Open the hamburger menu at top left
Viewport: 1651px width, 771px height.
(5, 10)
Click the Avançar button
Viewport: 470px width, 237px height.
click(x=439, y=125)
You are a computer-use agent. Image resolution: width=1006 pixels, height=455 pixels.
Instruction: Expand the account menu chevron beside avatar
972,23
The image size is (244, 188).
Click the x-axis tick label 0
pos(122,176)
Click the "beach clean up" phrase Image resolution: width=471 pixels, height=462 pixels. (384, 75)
...
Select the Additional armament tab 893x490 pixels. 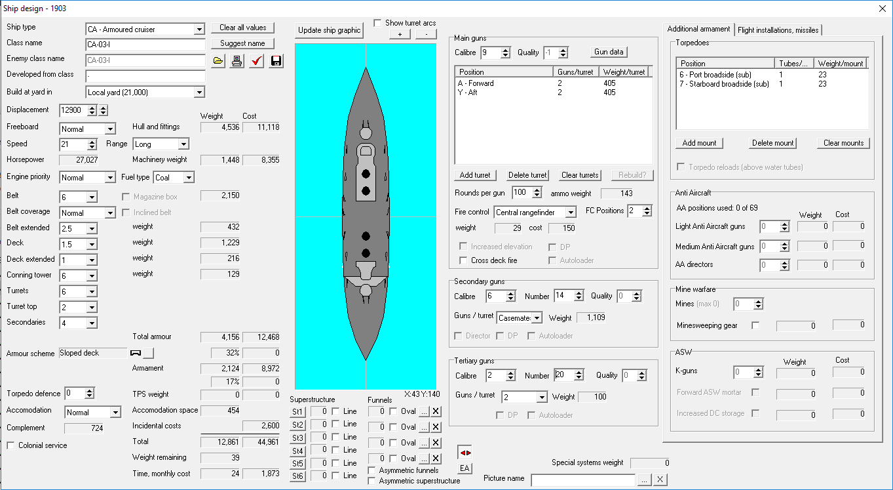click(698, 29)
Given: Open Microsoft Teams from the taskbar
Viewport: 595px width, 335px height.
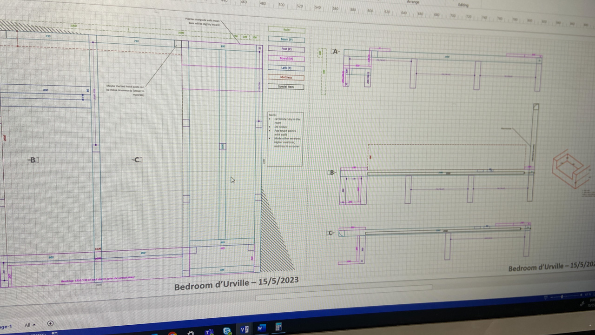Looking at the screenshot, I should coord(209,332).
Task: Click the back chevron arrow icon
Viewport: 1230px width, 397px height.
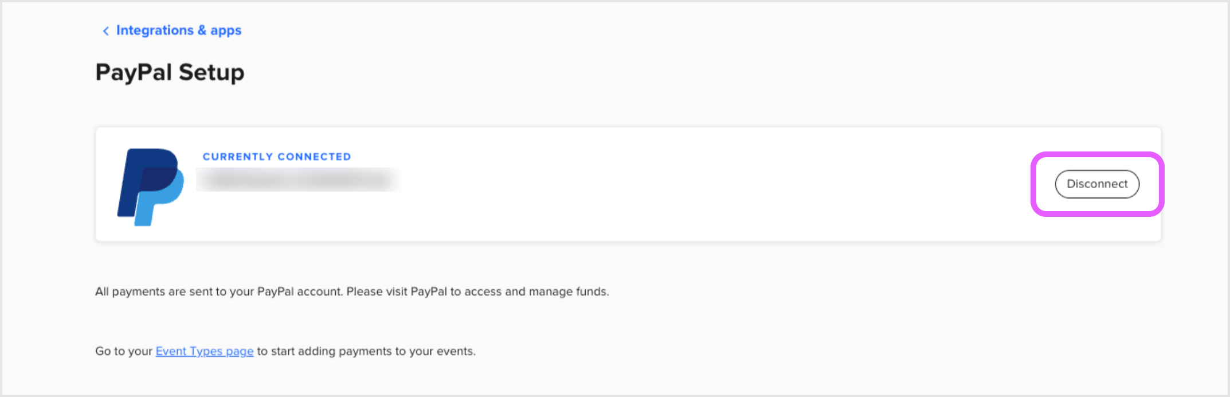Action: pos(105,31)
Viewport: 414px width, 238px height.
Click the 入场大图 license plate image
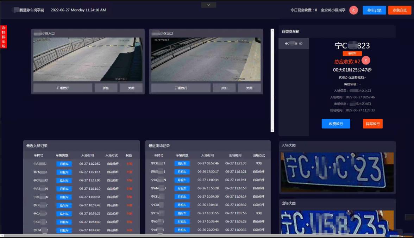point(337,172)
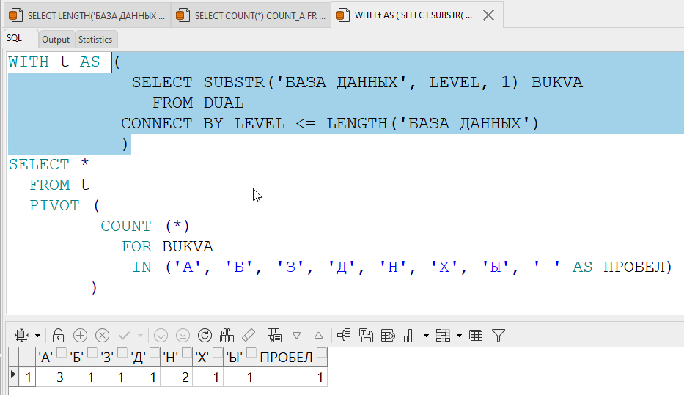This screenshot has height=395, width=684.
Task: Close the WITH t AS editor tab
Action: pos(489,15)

- _Problem description_
Your task is to transcribe, with no changes, only the lines of the listing above that lie between the line holding "Click the x-axis tick label 0" and the line holding "pixels. (384, 75)", inclusive.

- _Solution to this exercise_
Click the x-axis tick label 0
pos(122,176)
Click the "beach clean up" phrase Image resolution: width=471 pixels, height=462 pixels. (384, 75)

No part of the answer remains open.